In explaining to friends and others what treatment entails with metastatic breast cancer, I encounter many who have the common assumption that all, or perhaps the only, treatment is chemotherapy. In actuality, because of the developments in treatment over the past ten to twenty years, treatment for MBC includes drugs other than chemotherapy. Today’s daily dose focuses on the type of treatment we receive based on just three subtypes of breast cancer. This is a simple explanation, but for anyone new to understanding our treatment, it is a start. The key to understanding treatment for anyone with MBC is that it is unique to the patient based on a lot of variables that include overall health, pre-existing conditions, previous lines of treatment (treatment already received for MBC) and something called subtypes. Subtypes are classifications or groups of factors that, when present or absent, affect both the growth of one’s cancer and the effectiveness of the treatment. My daily dose today will start with the three main subtypes.
Daily dose of awareness
Breast cancer is a complex disease with many subtypes. Each subtype responds differently to treatment. While many drugs and protocols exist for treatment of metastatic breast cancer, some cancers do not respond to treatment based on subtype factors. Three subtypes that help to determine one’s treatment include hormonal sensitivity, or ER and PR status, noted as ER and PR positive (+) or negative (-) and a protein receptor, HER2, also noted as positive or negative. Breast cancer that is ER/PR+ adds additional options for treatment (e.g. Tamoxifen®, Faslodex® and others) other than chemotherapy, and, likewise, breast cancer that is HER2+, while in itself a more aggressive cancer, often responds to treatment with drugs (e.g. Herceptin®, trastuzumab) that target the action of that receptor.

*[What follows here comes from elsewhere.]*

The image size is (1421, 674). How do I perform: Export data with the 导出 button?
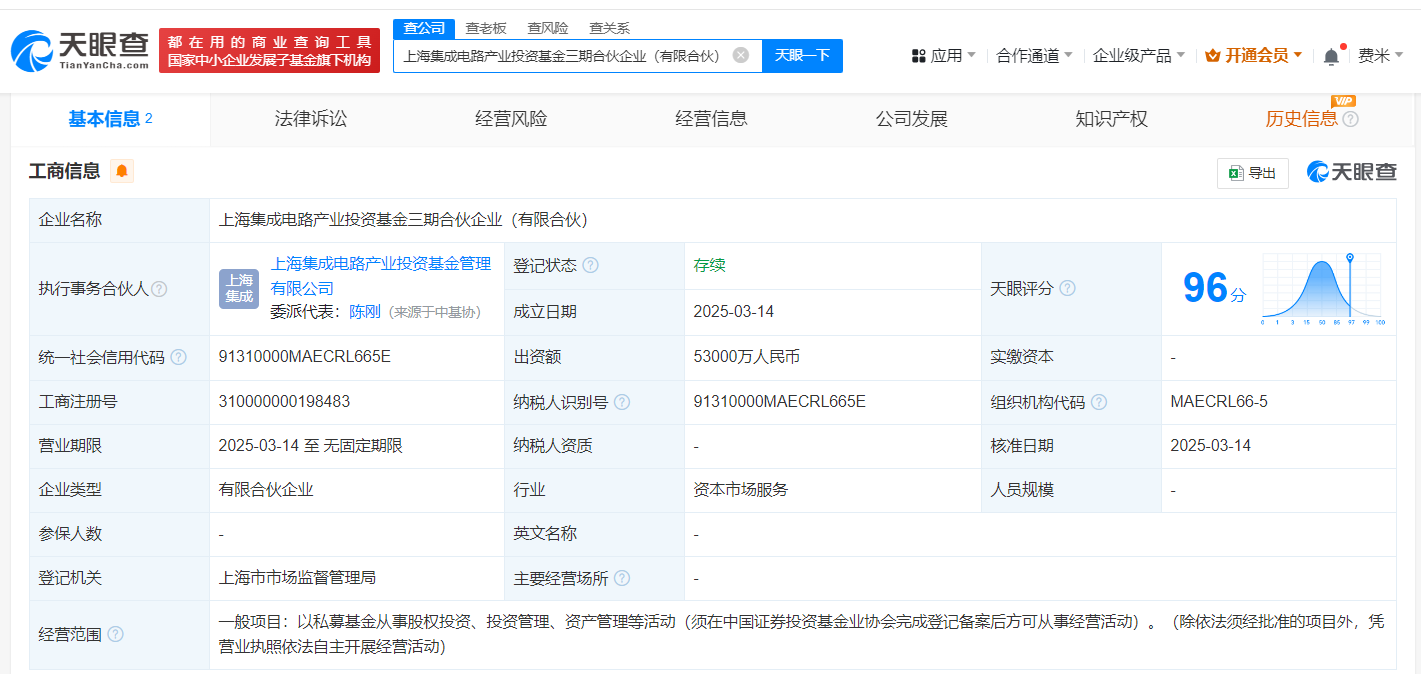click(1252, 173)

Even when any of these treatments work, their duration of success is unknown. When one treatment fails, the decision looms to find the next treatment that will limit the cancer’s progression and extend survival.

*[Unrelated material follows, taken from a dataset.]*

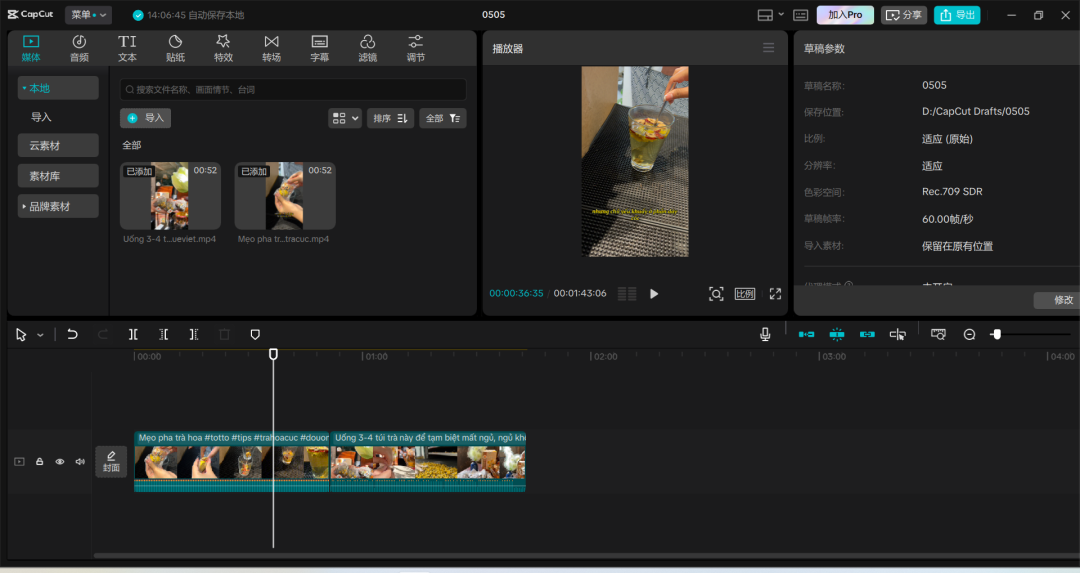Click the 修改 modify button in draft parameters
Screen dimensions: 1080x573
[x=1062, y=300]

While these are the three main subtypes, other subtypes exist that also influence cancer growth and treatment effectiveness. Research continues to delve into treatments that respond to the various subtypes, and, probably some that are yet unknown. When we think about that miraculous “cure,” it’s important to remember that cancer is as complicated as we are unique. Finding treatment that works for one person is difficult enough; finding treatment that works for all patients with even the same diagnosis will be nothing short of heroic.